Наконец, огорченная старушка, с слабой надеждой и немалой грустью, оставила Деревнина и отправилась обратно в свою резиденцию, в село Измайлово. Впереди, сзади и по бокам ехали исполнители ее предначертаний.
Была глубокая полночь, когда вернулась Прасковья в свои хоромы; нежно обняла она ненаглядную свою внучку Аннушку и мирно опочила от трудов.
Вознаградил ли себя за труды водкообливатель и свечеобжигатель Карлус оставшейся полбутылкой пенника — из подлинного дела не видно[131].
VIII. В ожидании царского приезда
3 октября 1722 г. исполнительный каптенармус Бобровский, по долгу службы, вошел с обстоятельным рапортом о всем случившемся к начальству Тайной канцелярии[132].
Бобровский ничего не утаил, передал все мелочи трагического события, но героиню его, всемилостивейшую старушку, называл в рапорте не иначе как «благовернейшей государыней»…
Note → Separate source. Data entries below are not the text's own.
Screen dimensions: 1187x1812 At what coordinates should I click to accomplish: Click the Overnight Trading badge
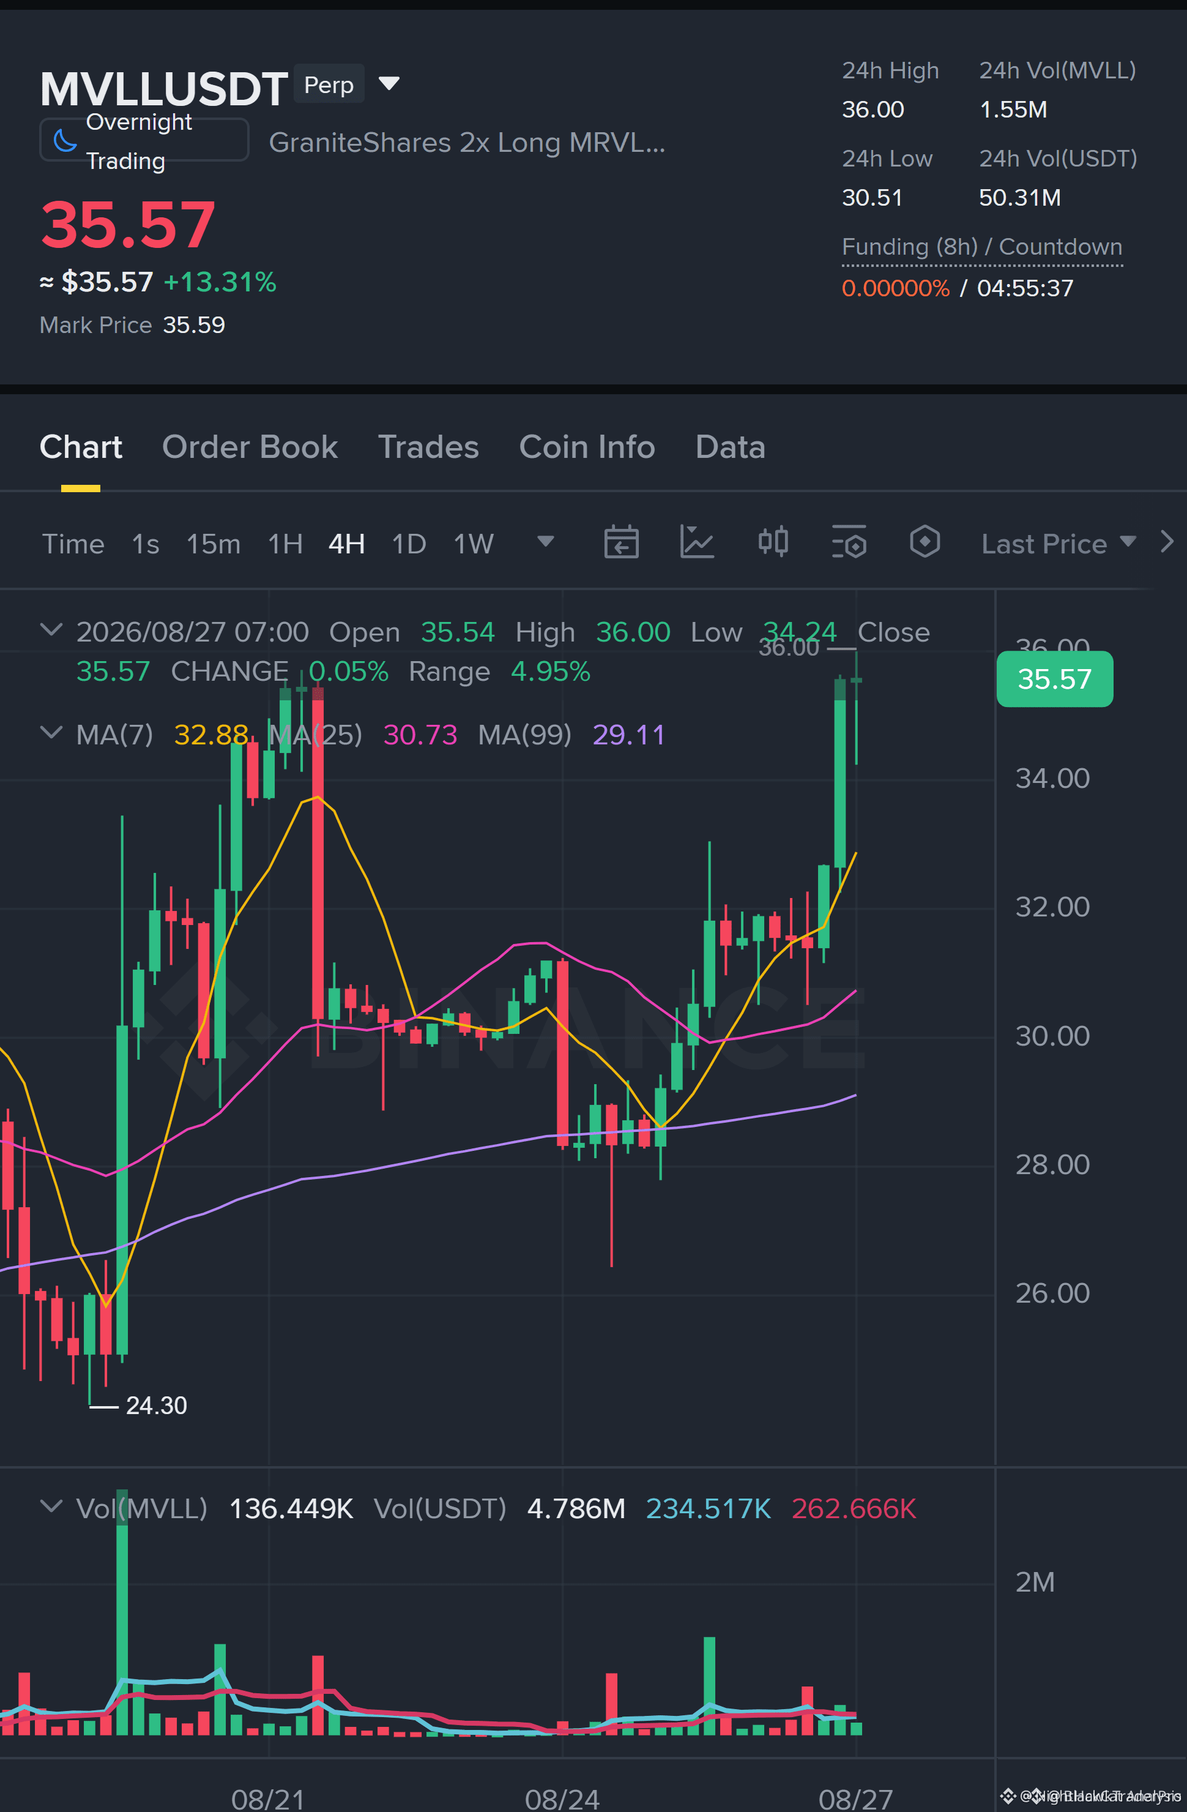tap(144, 140)
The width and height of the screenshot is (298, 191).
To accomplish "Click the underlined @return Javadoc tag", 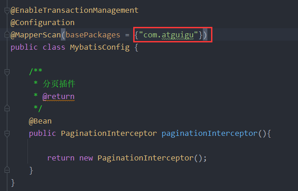I will (58, 97).
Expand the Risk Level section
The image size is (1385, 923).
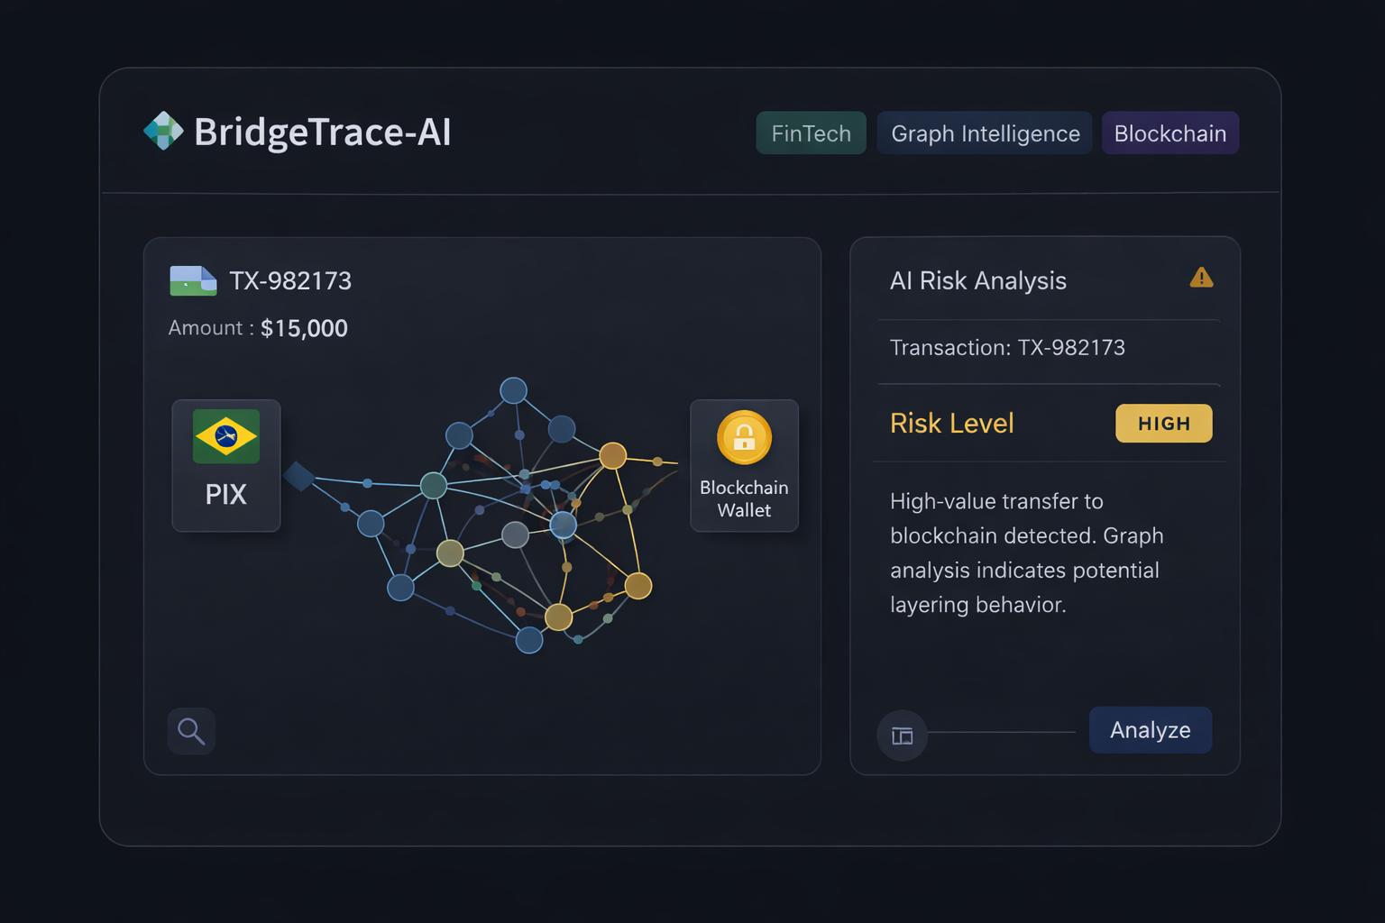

В тот же день, в полдень, генерал-прокурор прислал Деревнина назад в казенки Тайной канцелярии.
Попечительное начальство ее, накануне столь любезно предоставившее старушке потешиться, ныне вступило в свои обязанности: на Деревнине приказано: «Бой и жжение описать и лечить его из аптеки». Опись коротко, но довольно красноречиво повествует о том, как соизволила гневаться царственная старушка. «Голова Деревнина, — так оказалось по осмотру, — избита во многих местах и обожжена местами; также и по носу, и по лицу, и под глазами избито и обожжено, и почернело и опухло, за которою опухолью не знать и глаз. А руки по запястья обожжены же; на груди против сердца избито и местами красно».